Stored records
=== Section Start ===

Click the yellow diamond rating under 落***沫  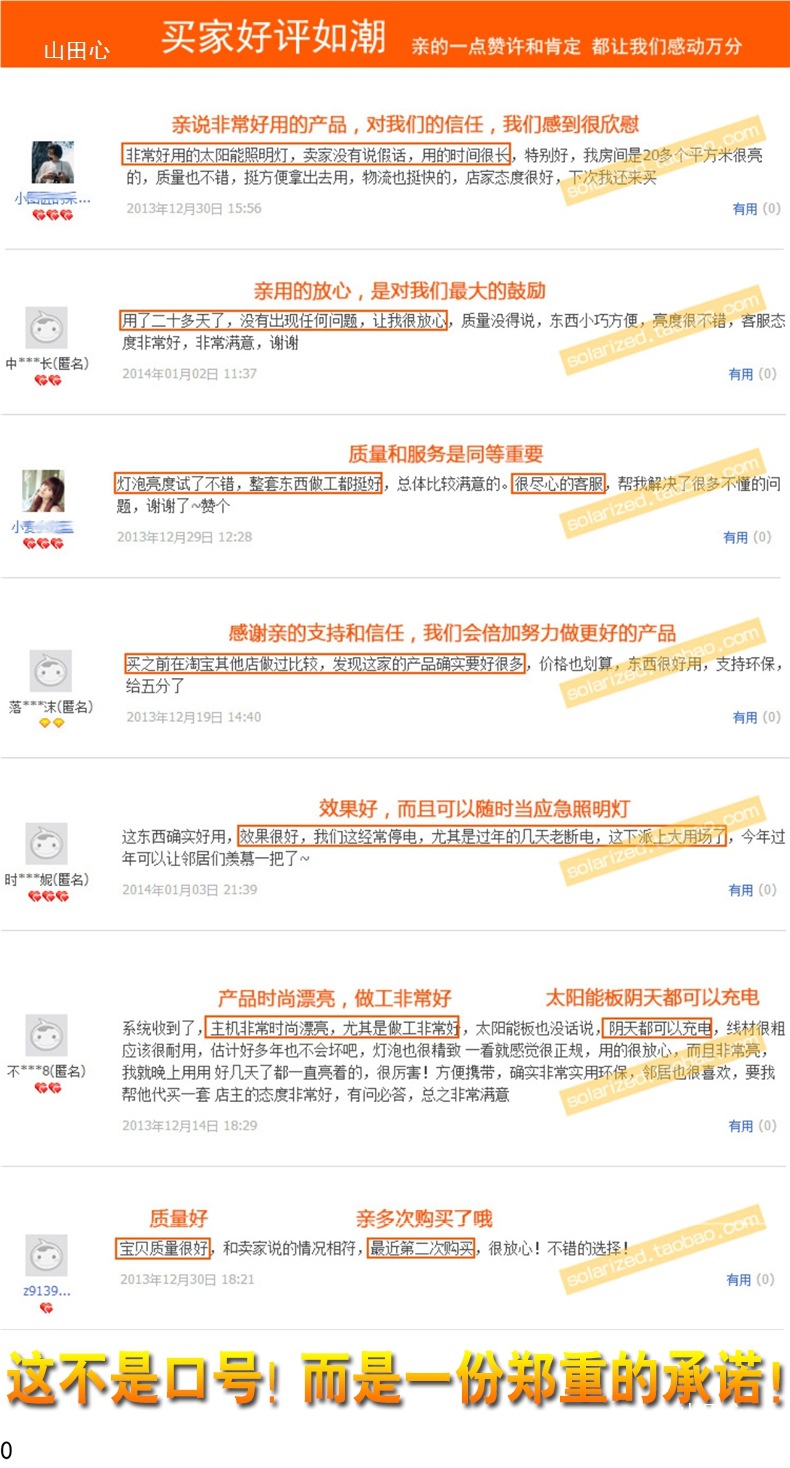point(51,723)
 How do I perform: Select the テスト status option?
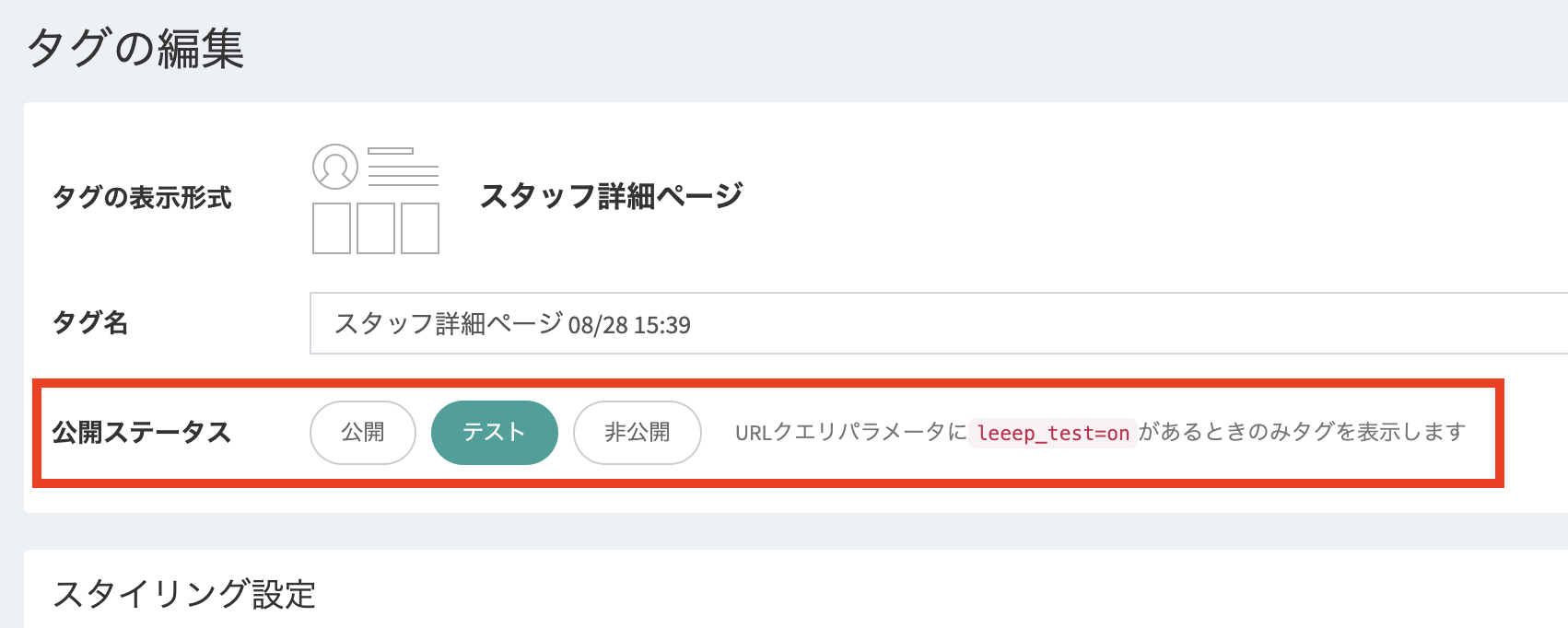495,433
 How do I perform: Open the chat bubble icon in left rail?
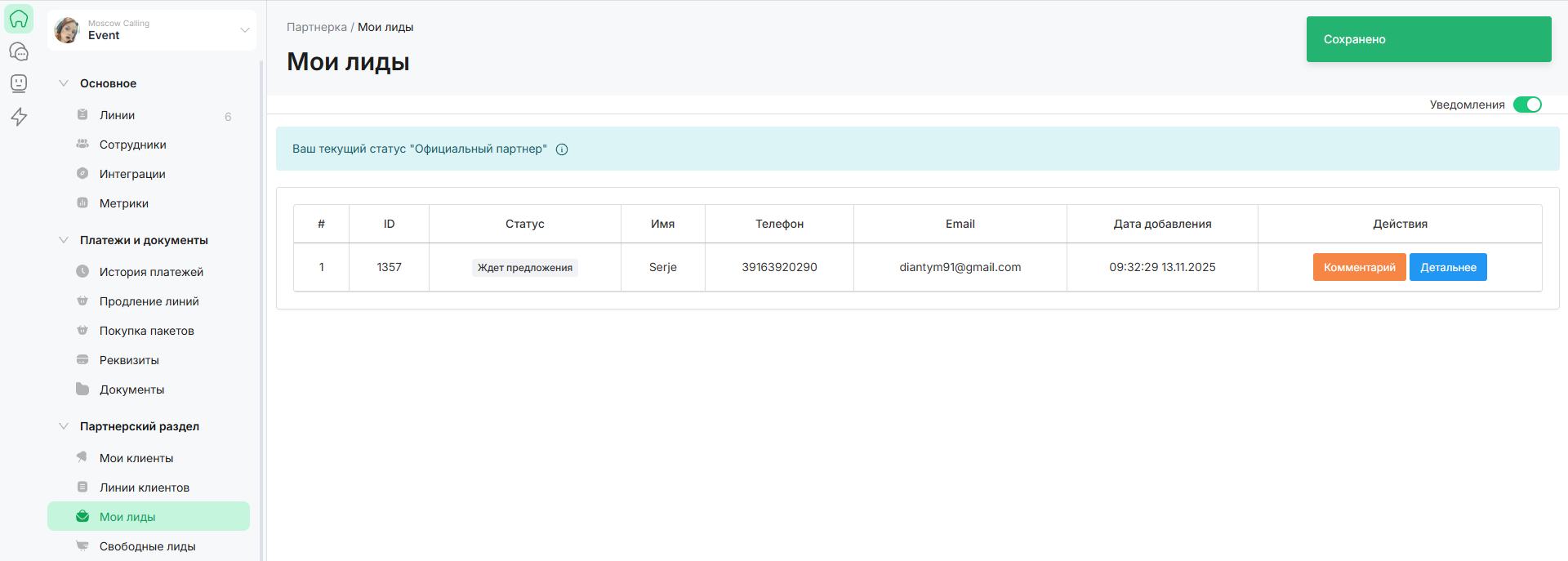tap(19, 51)
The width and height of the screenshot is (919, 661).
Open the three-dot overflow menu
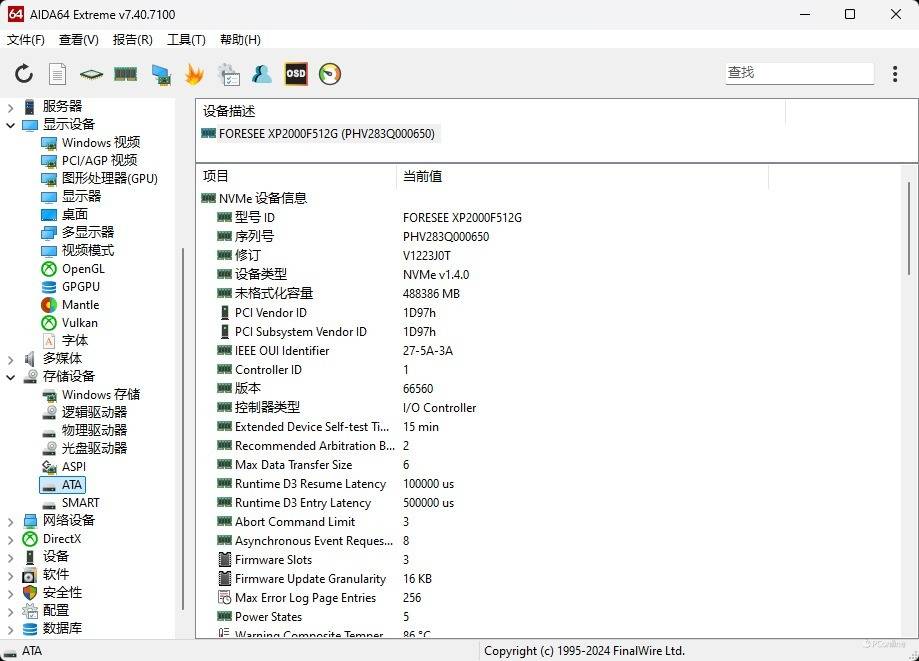[x=895, y=74]
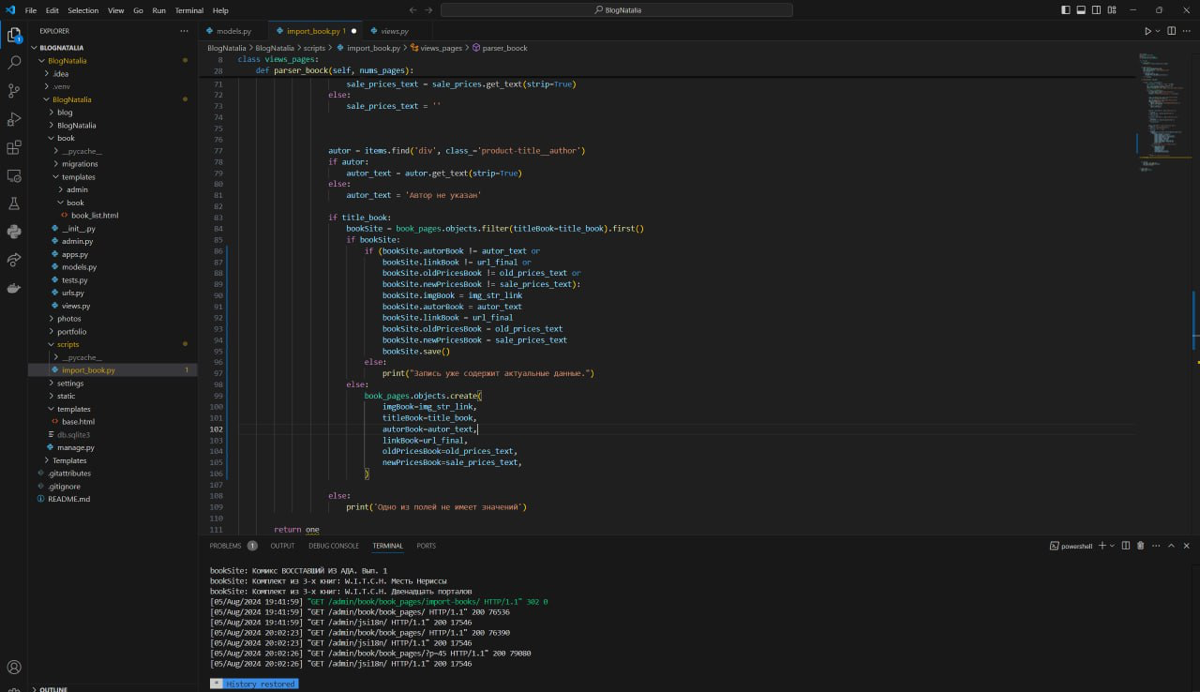
Task: Switch to the models.py editor tab
Action: pyautogui.click(x=233, y=31)
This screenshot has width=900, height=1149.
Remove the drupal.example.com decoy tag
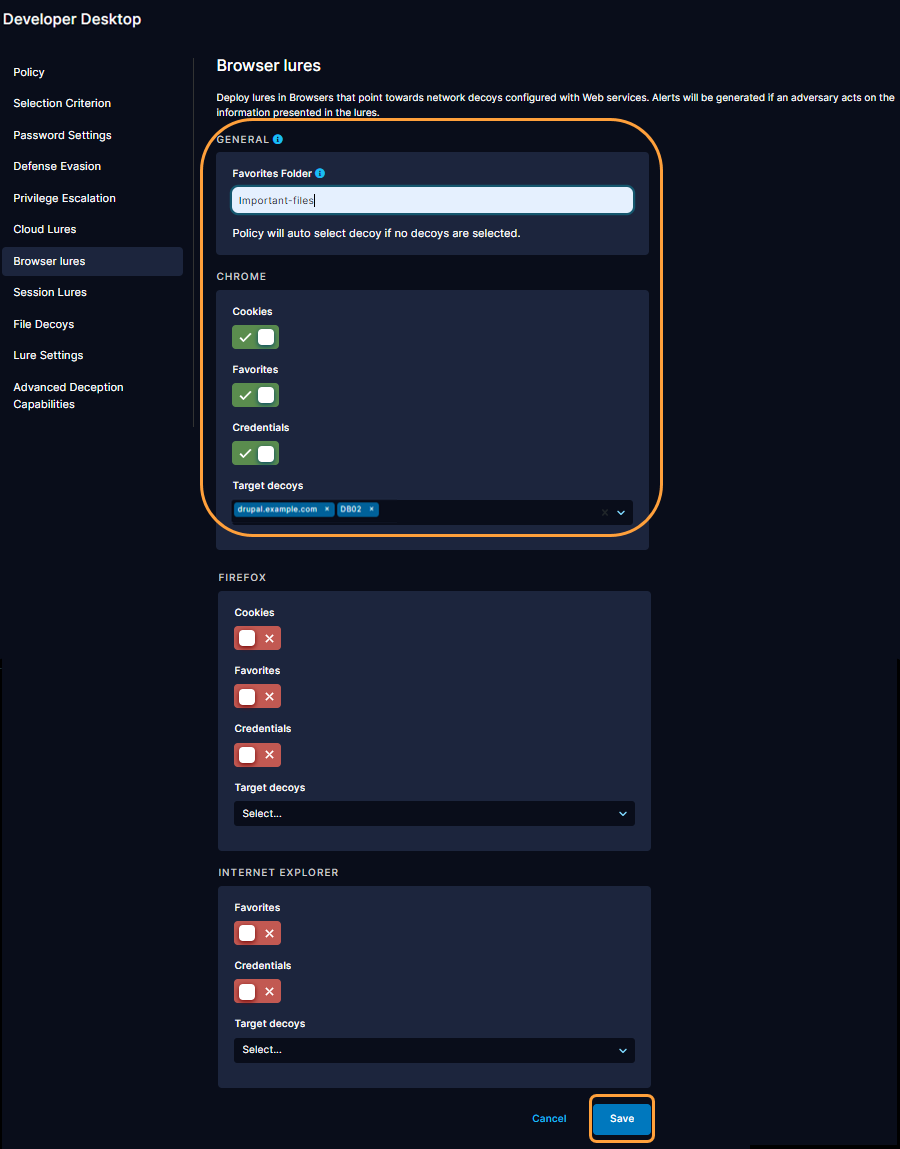tap(326, 509)
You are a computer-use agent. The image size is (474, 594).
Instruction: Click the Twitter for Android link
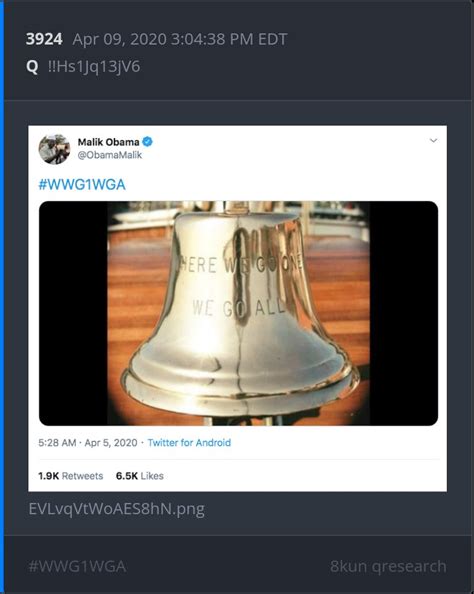tap(189, 443)
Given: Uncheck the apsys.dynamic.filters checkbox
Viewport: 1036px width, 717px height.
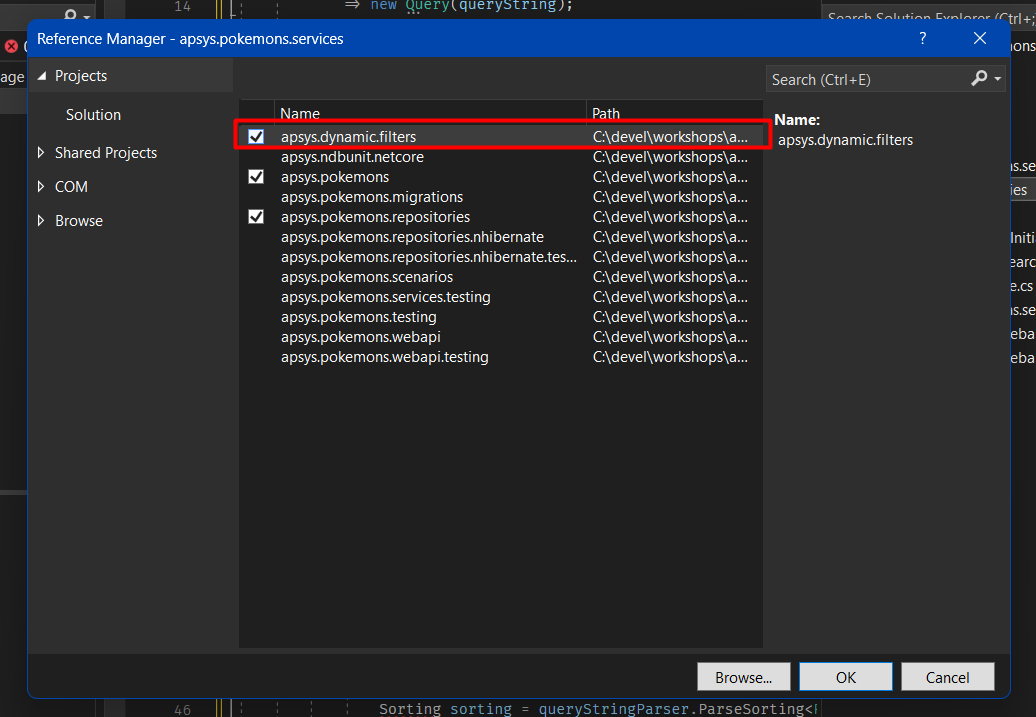Looking at the screenshot, I should pyautogui.click(x=256, y=137).
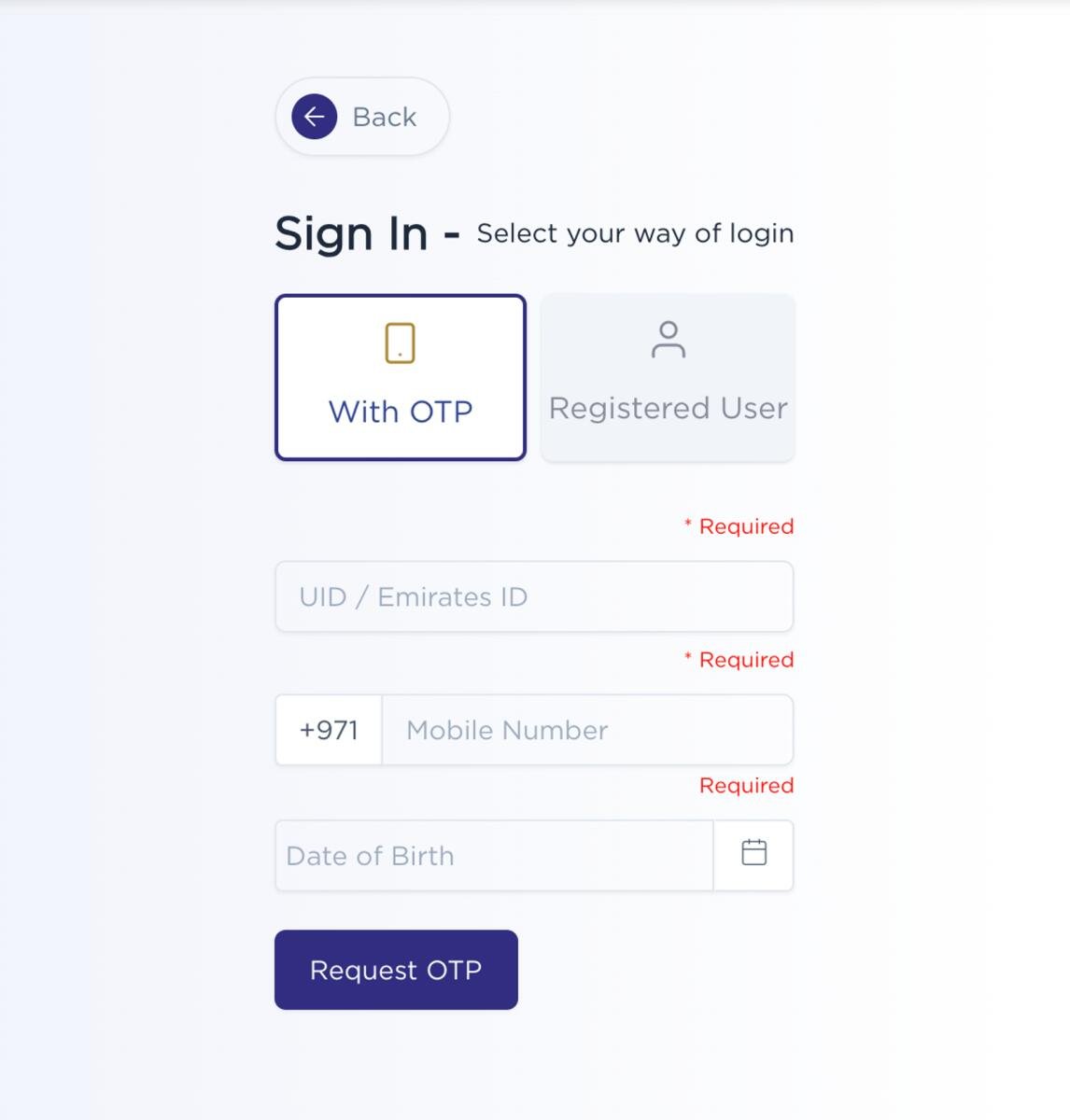Open the calendar date picker icon
The image size is (1070, 1120).
[x=754, y=852]
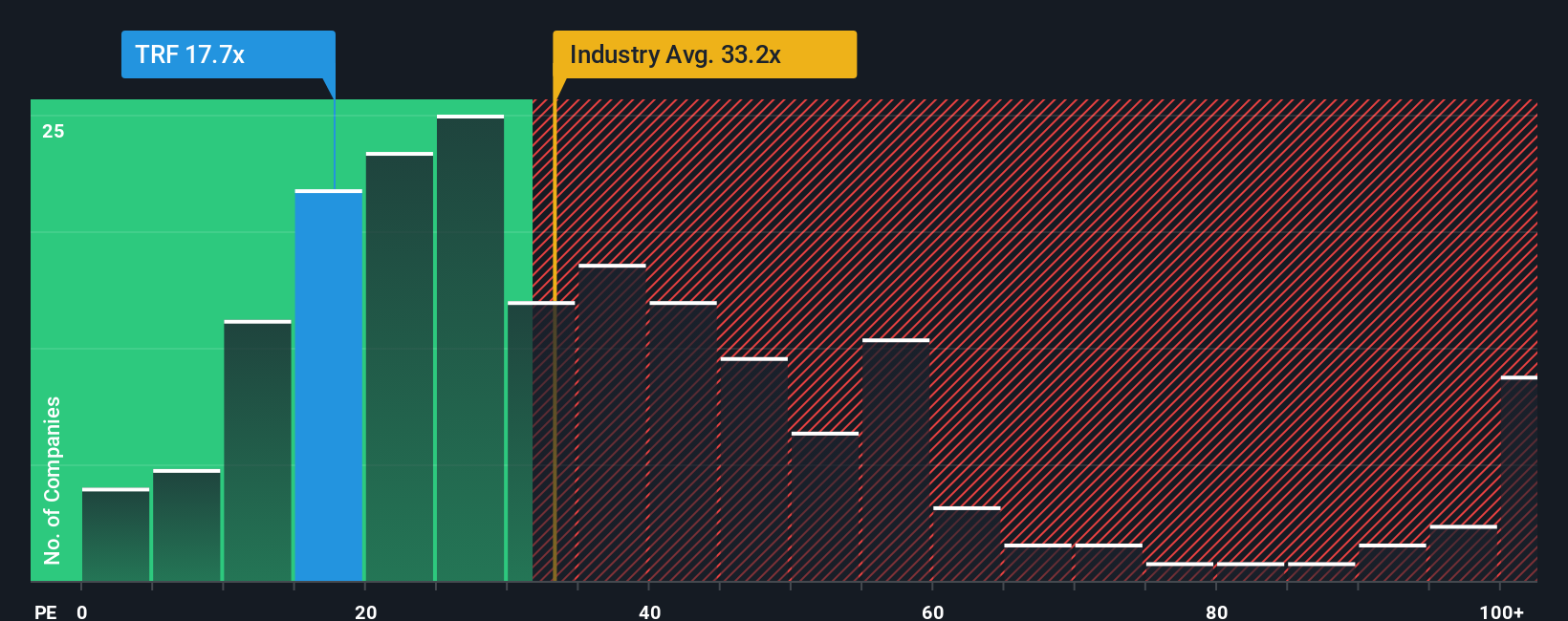
Task: Click the bar just left of PE 60
Action: point(896,460)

=== Section End ===

> What the task requires:
Your copy should hold exactly the lines from the one with "You are a computer-use" through the end of the records, both included, and no pictures.

> Completed exercise:
You are a computer-use agent. The image size is (474, 594).
Instruction: Click the Twitter for Android link
tap(189, 443)
Given: Uncheck the apsys.dynamic.filters checkbox
Viewport: 1036px width, 717px height.
Looking at the screenshot, I should pyautogui.click(x=256, y=137).
Open the calendar date picker icon
The image size is (1070, 1120).
[x=754, y=852]
Task: Click the bar just left of PE 60
Action: point(896,460)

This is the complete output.